Kubernetes clusters are typically shared across teams and cluster owners are responsible for providing enough resources and capacity to properly host and run team workloads.
For cluster owners, it’s key to understand
- Cluster health and utilization of nodes
- Health status of individual nodes
- Actual usage of resources and how much resources has been requested
- How much additional workload can be deployed per node
Dynatrace offers a dedicated built-in Kubernetes/OpenShift cluster overview pages that provides you with extended visibility into Kubernetes cluster performance and health.
Enable access to a Kubernetes cluster overview pages
To enable access to the overview page for a specific Kubernetes cluster, you need to connect your Kubernetes cluster to Dynatrace. Connecting your Kubernetes clusters to Dynatrace is possible beginning with Dynatrace version 1.164 and ActiveGate version 1.163.
Once you enable access to a Kubernetes cluster overview page, you can get insights into your cluster via the Kubernetes API.
After you enable access to the Kubernetes overview page for a specific Kubernetes cluster, the specific cluster will appear on the Kubernetes page. The Kubernetes page provides an overview of all Kubernetes clusters showing monitoring data like the clusters’ sizing and utilization. To access this page, select Kubernetes from the navigation menu.

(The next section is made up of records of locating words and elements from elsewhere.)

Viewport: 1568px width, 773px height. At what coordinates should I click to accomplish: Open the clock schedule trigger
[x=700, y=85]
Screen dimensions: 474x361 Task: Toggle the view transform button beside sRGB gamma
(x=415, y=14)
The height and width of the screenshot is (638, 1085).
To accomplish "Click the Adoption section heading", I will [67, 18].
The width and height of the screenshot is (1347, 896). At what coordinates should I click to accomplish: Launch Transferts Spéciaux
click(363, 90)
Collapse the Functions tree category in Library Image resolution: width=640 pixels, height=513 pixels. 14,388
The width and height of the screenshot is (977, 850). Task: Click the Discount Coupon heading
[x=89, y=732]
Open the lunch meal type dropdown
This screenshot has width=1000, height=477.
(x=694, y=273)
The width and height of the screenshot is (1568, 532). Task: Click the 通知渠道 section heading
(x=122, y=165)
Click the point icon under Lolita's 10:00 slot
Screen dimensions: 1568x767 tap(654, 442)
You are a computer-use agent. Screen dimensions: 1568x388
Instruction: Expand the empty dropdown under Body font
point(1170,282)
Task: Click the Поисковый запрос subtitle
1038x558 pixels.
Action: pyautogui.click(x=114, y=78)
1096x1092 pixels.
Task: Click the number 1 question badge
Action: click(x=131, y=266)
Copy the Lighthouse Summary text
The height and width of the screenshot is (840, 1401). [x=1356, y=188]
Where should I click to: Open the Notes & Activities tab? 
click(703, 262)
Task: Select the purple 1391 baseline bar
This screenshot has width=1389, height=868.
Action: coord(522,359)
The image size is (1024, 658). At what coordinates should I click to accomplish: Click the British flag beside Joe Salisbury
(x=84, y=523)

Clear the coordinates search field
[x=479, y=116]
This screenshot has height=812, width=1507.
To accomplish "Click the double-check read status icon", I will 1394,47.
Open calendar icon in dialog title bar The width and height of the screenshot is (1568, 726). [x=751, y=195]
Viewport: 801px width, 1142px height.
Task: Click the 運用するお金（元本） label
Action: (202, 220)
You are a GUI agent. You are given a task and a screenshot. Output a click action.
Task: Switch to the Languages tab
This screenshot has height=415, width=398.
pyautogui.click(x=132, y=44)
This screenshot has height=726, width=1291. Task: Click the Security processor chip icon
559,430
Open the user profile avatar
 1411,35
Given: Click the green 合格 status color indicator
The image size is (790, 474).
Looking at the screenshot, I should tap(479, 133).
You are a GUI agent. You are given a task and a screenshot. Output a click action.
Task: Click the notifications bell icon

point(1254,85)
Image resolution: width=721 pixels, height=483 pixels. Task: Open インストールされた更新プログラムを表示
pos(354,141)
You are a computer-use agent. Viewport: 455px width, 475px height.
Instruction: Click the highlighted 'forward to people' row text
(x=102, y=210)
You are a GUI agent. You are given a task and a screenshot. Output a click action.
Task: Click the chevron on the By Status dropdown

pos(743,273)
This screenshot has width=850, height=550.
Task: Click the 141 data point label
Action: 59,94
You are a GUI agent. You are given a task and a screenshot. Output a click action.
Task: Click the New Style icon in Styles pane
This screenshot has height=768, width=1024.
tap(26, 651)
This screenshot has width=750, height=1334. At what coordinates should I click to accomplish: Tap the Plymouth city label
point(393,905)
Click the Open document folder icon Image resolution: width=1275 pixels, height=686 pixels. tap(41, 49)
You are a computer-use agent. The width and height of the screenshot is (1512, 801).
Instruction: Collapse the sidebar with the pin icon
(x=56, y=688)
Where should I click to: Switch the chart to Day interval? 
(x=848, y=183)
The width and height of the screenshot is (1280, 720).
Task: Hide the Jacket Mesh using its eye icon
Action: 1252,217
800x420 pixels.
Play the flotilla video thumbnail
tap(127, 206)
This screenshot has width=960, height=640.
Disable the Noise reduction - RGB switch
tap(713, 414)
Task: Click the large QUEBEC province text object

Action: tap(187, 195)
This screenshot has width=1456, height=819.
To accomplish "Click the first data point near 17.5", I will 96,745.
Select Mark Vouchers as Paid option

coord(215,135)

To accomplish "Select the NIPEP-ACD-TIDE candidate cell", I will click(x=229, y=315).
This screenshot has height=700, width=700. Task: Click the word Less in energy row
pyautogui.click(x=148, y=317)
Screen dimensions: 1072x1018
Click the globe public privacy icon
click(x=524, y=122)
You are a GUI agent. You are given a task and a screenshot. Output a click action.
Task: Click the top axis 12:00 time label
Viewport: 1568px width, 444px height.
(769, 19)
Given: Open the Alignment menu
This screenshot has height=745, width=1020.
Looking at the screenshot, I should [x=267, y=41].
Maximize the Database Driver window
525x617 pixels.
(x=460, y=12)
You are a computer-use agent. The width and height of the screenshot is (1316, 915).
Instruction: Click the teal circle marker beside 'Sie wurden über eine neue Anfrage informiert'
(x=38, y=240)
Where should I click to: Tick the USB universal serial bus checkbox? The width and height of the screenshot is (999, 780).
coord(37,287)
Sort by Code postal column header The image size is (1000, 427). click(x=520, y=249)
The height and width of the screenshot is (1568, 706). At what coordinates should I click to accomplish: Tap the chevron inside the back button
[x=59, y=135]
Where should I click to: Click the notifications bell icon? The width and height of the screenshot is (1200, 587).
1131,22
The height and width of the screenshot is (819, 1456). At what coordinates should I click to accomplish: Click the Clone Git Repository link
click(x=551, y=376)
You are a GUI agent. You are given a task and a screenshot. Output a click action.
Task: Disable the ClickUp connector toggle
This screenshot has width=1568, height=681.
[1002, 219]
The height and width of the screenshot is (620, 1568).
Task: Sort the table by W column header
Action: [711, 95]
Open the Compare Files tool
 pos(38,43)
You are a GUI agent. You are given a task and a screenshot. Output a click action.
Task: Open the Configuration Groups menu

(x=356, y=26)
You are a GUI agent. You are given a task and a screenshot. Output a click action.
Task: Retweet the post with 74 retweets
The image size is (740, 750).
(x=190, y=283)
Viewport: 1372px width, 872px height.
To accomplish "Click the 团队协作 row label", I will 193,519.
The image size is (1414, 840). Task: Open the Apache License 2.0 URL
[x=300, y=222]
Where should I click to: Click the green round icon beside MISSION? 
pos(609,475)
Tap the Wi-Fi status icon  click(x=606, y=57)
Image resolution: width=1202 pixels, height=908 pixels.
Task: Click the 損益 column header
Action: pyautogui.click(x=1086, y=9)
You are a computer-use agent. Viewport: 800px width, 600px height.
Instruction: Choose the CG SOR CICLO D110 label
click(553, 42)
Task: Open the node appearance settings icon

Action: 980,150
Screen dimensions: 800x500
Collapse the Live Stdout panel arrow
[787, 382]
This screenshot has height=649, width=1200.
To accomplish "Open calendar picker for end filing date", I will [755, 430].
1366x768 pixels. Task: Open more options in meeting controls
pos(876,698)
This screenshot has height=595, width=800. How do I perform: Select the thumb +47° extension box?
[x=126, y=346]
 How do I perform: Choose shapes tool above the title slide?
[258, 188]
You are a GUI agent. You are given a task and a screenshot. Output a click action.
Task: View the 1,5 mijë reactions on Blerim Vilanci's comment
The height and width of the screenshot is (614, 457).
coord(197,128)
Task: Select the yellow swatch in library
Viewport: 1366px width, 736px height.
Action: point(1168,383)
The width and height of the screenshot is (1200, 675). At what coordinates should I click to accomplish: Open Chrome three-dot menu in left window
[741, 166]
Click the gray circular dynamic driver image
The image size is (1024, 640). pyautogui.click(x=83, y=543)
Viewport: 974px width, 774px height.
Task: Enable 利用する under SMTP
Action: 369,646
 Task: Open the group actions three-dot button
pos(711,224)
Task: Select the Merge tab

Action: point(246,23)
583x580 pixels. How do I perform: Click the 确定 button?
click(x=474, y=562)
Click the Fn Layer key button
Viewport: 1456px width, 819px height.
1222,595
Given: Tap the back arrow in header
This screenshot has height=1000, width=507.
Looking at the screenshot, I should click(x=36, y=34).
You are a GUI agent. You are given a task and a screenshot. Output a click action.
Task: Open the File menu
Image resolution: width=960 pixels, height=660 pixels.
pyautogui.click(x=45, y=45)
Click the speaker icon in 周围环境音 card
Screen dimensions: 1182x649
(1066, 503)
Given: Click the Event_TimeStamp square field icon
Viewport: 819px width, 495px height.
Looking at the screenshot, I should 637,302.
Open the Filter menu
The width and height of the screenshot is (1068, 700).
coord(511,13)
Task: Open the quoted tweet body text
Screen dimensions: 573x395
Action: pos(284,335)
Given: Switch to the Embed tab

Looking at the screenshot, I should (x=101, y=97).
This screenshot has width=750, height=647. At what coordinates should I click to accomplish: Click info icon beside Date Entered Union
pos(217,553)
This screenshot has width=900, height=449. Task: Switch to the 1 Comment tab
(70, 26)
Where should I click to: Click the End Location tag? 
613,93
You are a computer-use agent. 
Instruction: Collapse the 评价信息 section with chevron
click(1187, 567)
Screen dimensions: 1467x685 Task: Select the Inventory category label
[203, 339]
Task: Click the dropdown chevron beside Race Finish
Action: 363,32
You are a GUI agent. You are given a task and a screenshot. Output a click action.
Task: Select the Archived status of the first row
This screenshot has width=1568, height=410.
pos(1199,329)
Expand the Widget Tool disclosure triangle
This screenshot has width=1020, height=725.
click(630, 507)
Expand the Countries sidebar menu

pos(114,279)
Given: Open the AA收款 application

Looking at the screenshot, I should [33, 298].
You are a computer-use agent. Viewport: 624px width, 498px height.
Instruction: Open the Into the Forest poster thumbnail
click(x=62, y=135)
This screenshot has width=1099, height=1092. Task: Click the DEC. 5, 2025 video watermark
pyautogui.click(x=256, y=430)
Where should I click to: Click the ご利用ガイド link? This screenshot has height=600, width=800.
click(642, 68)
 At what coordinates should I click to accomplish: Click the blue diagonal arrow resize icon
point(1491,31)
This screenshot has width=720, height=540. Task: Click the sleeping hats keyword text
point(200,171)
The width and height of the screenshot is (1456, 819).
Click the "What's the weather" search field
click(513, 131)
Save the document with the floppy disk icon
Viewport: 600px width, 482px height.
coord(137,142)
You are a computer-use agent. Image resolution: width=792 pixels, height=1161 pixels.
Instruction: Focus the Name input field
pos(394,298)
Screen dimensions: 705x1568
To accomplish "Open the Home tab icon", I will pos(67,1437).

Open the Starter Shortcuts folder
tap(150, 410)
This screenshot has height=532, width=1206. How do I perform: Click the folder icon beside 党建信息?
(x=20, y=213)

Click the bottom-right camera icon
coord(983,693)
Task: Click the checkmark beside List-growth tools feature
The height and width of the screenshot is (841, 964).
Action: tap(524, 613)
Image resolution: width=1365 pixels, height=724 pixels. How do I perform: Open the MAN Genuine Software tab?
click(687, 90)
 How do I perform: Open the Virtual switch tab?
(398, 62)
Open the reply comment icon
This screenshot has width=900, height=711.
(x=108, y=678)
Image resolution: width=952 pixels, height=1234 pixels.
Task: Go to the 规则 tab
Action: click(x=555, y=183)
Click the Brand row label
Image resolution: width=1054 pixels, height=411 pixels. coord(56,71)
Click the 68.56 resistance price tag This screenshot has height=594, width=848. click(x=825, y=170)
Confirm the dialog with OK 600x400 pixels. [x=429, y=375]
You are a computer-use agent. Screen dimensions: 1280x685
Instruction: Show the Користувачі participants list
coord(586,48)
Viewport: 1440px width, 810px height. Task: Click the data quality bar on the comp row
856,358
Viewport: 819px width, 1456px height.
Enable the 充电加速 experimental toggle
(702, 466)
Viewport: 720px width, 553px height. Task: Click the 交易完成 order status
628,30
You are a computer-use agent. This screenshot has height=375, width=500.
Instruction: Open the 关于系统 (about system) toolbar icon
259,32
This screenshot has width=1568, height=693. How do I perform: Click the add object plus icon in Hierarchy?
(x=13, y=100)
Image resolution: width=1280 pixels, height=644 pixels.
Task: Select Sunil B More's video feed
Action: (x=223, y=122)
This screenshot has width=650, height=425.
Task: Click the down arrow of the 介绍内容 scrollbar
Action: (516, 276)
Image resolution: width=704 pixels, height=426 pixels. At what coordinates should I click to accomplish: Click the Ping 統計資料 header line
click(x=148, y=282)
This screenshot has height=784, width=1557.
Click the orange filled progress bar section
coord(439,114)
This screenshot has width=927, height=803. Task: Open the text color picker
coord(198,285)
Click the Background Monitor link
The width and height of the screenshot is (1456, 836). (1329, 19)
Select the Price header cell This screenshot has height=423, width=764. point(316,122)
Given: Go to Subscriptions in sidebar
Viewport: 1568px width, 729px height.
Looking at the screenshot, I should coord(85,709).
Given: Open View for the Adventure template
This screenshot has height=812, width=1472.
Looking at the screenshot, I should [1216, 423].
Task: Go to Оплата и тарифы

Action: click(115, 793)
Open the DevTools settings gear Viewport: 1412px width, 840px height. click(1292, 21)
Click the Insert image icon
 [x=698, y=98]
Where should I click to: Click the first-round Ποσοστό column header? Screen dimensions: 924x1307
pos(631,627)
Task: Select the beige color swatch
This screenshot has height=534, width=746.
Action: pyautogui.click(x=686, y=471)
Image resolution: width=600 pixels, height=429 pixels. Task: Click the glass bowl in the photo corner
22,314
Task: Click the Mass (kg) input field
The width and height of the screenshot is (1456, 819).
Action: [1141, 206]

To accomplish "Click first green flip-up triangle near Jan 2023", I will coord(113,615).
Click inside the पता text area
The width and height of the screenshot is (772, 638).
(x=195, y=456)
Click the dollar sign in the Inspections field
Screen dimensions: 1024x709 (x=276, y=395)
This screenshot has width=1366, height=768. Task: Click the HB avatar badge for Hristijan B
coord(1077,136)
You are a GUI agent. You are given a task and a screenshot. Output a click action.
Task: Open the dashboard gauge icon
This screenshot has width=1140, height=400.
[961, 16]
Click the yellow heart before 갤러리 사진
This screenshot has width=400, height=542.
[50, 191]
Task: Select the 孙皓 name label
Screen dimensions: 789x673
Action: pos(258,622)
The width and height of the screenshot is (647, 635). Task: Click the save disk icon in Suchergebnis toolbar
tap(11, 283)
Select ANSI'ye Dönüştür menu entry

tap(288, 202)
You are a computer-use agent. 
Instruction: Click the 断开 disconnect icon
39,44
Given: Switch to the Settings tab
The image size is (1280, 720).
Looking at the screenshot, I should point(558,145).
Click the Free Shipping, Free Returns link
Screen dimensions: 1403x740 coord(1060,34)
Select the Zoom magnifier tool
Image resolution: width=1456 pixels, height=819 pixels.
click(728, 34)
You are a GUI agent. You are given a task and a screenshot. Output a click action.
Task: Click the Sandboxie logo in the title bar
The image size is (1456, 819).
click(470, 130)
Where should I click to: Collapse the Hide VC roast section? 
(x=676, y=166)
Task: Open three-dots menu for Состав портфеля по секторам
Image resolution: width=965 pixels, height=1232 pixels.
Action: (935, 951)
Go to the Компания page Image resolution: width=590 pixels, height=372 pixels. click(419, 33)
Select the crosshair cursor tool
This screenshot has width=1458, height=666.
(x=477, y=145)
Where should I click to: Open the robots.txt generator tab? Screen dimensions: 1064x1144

Utilization of cluster resources over time
As Kubernetes can run any containerized workloads and allow for horizontal pod autoscaling, the actual utilization of cluster resources will likely be very volatile. That is why Dynatrace offers a single pane of glass for the most important utilization and performance metrics on a cluster level. These metrics are
- Actual CPU/Memory usage of cluster nodes (Min, Max, Median)
- Total of CPU/Memory requests of containers running on cluster nodes (Min, Max, Median)
- Total of CPU/Memory limits of containers running on cluster nodes (Min, Max, Median)—limits may be overcommitted, ie. over 100 %.
- Available CPU/Memory resources for running additional pods/workloads on cluster nodes (Min, Max, Median)
- Total CPU that can be allocated for pods (since a part of CPU is typically reserved by the system)
- Max Memory (size of cluster in terms of Memory)
In the sample screenshot, the cluster has a total of 3.76 CPUs, where 1.55 are allocated through container CPU requests and 2.21 CPUs are still available for running further containers. The chart shows that there is at least one node with a CPU usage of 25.6% and the least utilized node has a CPU usage of 10.5%.
How many resources are available on your Kubernetes nodes
You can obtain detailed insights of the Kubernetes node metrics on a per-node level to understand how individual nodes are utilized. The Node analysis page also provides information about how much workload can still be deployed on nodes (i.e., metrics CPU/Memory available).
The View host button allows you to jump to the host details page to obtain code-level insights into currently deployed containers, all the relevant and cloud-specific host properties, and Kubernetes node labels.